I spent more hours “tinkering” with CSS padding and font sizes than I did writing the actual JavaScript. I would tweak a margin by 5 pixels, wait 15 seconds for the preview to render, realize it looked bad, and do it again.
But that friction was worth it. Because when you finally nail it. When the data flows perfectly into that grid and the screen refreshes to show a crisp, balanced UI it feels less like a webpage and more like a piece of hardware.
THE PHILOSOPHY TAX (Why I Chose The Hard Way)
A professional developer would have solved this in 2 hours:
- Use a database API for airline names (don’t hardcode).
- Use a charting library for the radar (don’t do trigonometry).
- Display JSON directly on screen (don’t parse for specific fields).
It took me 40 days to build these 3 plugins from scratch.
The difference i cared about the details that don’t matter technically but matter emotionally
The airliner names
I could have displayed AIC243 and been done with that, but seeing ‘Air India’ instead makes the detail better. That emotional accuracy cost me 3 hrs of hardcoding the airline mapping.
The Label Collision
I could have let the text overlap. E-ink refreshes slowly; most people wouldn’t notice. But I would notice. I would knowthe screen was showing bad data. The payoff is a screen that looks professional, like an actual ATC display.
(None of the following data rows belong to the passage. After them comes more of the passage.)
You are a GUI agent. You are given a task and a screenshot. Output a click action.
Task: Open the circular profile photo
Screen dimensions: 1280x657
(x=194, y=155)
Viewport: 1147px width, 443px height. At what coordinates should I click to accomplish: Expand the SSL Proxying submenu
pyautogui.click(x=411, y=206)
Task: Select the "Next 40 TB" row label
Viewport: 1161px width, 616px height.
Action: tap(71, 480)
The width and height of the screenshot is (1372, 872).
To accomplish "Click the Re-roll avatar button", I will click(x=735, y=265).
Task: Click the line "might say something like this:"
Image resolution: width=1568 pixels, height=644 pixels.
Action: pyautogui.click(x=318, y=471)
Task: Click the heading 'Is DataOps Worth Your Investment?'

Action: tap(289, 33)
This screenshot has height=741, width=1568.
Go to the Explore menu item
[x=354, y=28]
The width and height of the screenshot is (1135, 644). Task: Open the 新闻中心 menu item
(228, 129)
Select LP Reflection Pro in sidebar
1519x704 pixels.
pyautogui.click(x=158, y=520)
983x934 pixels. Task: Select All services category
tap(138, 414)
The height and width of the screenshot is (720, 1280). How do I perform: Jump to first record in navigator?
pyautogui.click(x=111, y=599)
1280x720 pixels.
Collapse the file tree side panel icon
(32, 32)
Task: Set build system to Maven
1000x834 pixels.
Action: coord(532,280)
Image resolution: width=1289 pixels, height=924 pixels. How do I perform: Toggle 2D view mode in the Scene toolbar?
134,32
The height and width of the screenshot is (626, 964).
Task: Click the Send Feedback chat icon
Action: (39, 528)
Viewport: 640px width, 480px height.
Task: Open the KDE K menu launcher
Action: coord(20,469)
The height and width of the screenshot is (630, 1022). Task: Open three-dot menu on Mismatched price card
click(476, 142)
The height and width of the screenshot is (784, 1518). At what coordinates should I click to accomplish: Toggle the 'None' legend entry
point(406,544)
The Side Quests (The Aesthetic)
Somewhere in the middle of fighting with trigonometry, I got distracted.
I realized that the band Cigarettes After Sex uses exclusively black-and-white album art. It was aesthetically perfect for a 1-bit screen.
So, I stopped working on the radar for a week and built a plugin that just cycles through their album covers.
Did this help me track planes? No.
Did it help me track my sleep? No.
But it proved to me that this screen wasn’t just a tool; it was a canvas.
The question I kept asking myself: “Would I be proud to show this to another pilot?”
Every hour I spent on “unnecessary” details was an hour spent ensuring the answer stayed “yes.”
This is the opposite of Silicon Valley’s “move fast and break things.” This is: Move slow. Don’t break anything. Make it beautiful.
The verdict
This project wasn’t efficient. But that’s not the point. The point is, I built it.
I learnt a lot and had a lot of fun doing this. Celebrating a debug with friends. Showing around the design and getting feedback from my batch mates.
Now when i sit down and hear a plane flying overhead me. I don’t have to open Flightradar24 to get blinded by the notifications, the information is already there on my desk.
I don’t check my phone in the morning to see my recovery stats and get sucked into a doom-scroll.
I just glance at the black slate on my desk.
- Status: Recovery 92. Cleared for takeoff.
- Traffic: Air India 604 (Indira Gandhi Int’l → Chhatrapati Shivaji Int’l) passing West.
Situational awareness. No notifications. No dopamine. Just the data I need, and the silence I earned.